Abstract

Introduction: Vascular contributions to cognitive impairment and dementia (VCID) are a major factor in the overall clinical burden of dementia. Besides aging, metabolic disorders such as type 2 diabetes complicate understanding of underlying mechanisms. Despite the complexity, we hypothesize that pathological changes in cerebrovascular extracellular matrix (ECM) are an underlying component of VCID that can be therapeutically targeted to reduce neurodegeneration and improve outcomes . One such ECM component, the terminal domain V (DV) of perlecan, greatly reduces amyloid toxicity and enhances angiogenic cerebrovascular remodeling.
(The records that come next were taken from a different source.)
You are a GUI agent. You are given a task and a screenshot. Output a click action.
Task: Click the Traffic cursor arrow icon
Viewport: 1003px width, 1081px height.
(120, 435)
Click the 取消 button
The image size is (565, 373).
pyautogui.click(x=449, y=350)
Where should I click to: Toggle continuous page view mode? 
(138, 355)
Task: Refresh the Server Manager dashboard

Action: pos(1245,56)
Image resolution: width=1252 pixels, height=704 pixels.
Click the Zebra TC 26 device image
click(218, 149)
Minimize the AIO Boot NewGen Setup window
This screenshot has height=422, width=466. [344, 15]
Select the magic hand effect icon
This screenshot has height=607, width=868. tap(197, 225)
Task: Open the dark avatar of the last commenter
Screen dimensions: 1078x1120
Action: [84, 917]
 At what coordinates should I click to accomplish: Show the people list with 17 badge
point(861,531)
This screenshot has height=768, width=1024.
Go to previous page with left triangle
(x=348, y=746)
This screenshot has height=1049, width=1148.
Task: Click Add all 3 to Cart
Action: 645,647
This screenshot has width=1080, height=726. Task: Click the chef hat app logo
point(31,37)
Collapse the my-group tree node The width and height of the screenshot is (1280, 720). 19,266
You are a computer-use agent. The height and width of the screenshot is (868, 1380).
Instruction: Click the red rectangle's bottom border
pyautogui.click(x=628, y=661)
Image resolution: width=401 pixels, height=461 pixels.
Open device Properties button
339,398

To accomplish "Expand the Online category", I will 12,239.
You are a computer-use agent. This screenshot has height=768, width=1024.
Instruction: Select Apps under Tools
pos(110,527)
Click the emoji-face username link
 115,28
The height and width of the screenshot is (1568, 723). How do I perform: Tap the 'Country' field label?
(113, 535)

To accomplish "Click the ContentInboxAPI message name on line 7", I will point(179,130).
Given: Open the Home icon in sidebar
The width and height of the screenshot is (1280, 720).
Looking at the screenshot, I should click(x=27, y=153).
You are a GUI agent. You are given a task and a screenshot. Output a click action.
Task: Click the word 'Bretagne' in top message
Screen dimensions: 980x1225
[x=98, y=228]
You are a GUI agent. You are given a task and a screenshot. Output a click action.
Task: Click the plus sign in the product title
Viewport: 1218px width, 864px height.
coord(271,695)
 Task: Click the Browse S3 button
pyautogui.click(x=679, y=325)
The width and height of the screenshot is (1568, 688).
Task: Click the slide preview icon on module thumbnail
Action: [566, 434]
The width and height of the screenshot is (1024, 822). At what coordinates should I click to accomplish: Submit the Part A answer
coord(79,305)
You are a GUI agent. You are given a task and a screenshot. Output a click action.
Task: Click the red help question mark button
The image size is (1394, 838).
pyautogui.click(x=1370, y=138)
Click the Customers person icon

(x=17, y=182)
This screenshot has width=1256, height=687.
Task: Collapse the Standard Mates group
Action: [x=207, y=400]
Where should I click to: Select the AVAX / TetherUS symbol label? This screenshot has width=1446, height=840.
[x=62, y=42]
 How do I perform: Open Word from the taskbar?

Methods: DV’s mechanism and therapeutic potential in facilitating Aβ clearance were examined in an ex vivo model of isolated mouse brain capillaries in normal and high glucose environments. We also determined the cerebrovascular changes in a comorbidity mouse model of VCID (diabetic APP/PS1 knock in (db/AD)) that is associated with hemorrhages, aneurysms, Aβ deposition, cognitive decline and increased mortality. Results: DV (300 and 600 nM) doubled the transport of fluorescently tagged hAβ1-42 over 24 hours from the bath (abluminal) to luminal side of the brain capillaries. One of Aβ’s known transport proteins, P-glycoprotein (P-gp), also increased in total protein expression and in transport activity in the presence of DV. At 3-6 months in db/AD mice, we observed a decrease in BBB proteins (claudin-5) indicating an altered cerebrovascular function correlating with DV expression increase during the asymptomatic angiogenic stage. At 9-12 months, cognitive changes were associated with altered cerebrovascular protein expression in PECAM, Collagen IV, and DV correlating with the aberrant two-photon vascular imaging, increased saccular aneurysms, and microhemorrhages. Conclusion: These data show that DV increases cerebrovascular Aβ clearance through P-gp. Increased DV expression correlates with early cerebrovascular changes induced by angiogenic-remodeling in a diabetic co-morbid mouse model of VCID. Lower DV expression is associated with aberrant vasculature that contribute to increased mortality, suggesting that DV ‘replacement therapy’ could represent a novel therapeutic for VCID.